─── Provided data

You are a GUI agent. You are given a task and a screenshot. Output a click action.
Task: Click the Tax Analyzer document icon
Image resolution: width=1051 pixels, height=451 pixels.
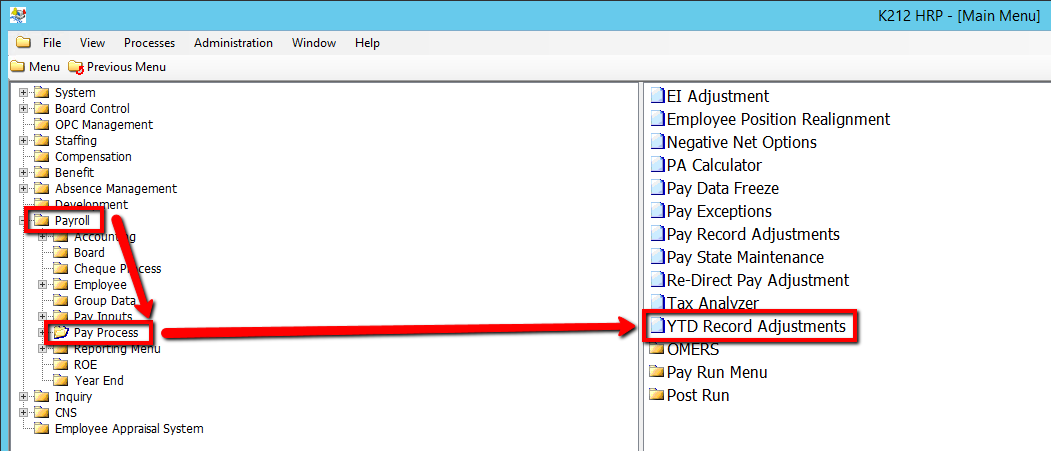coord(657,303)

──────
─── Provided data

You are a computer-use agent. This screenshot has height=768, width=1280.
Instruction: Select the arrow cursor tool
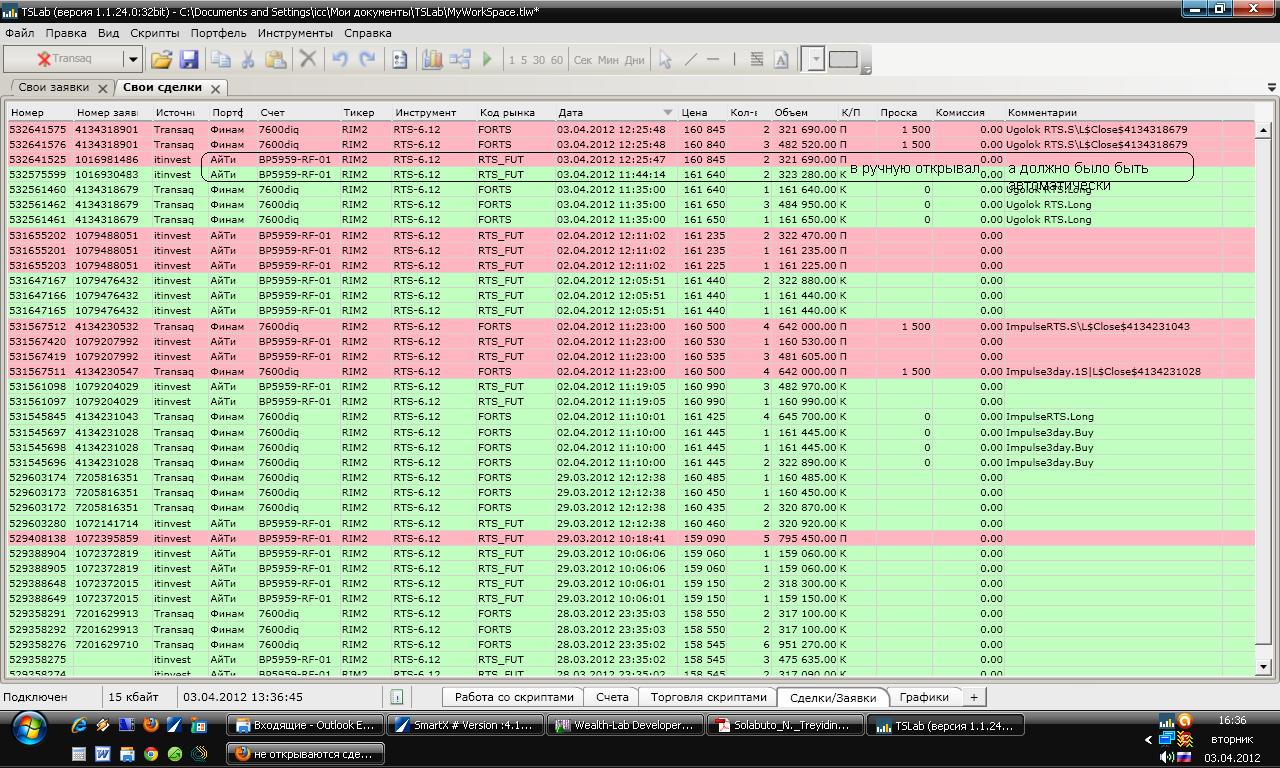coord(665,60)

──────
─── Provided data

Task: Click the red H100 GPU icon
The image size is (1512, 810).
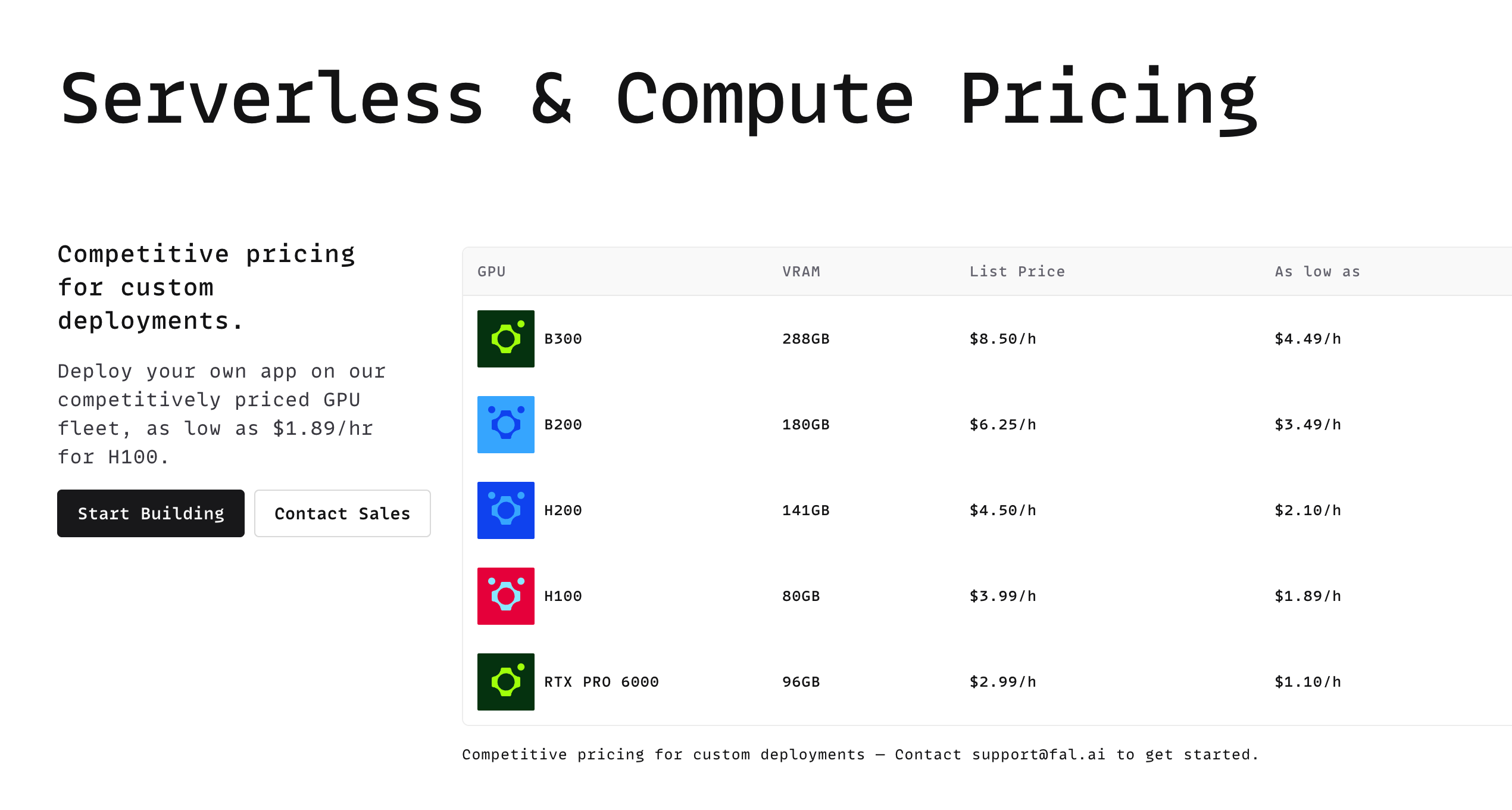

──────

## Task brief
Copy out the lines above exactly, beginning at the one that contains "Task: Click the red H100 GPU icon" and ending at the one that contains "The image size is (1512, 810).".

## Result
Task: Click the red H100 GPU icon
The image size is (1512, 810).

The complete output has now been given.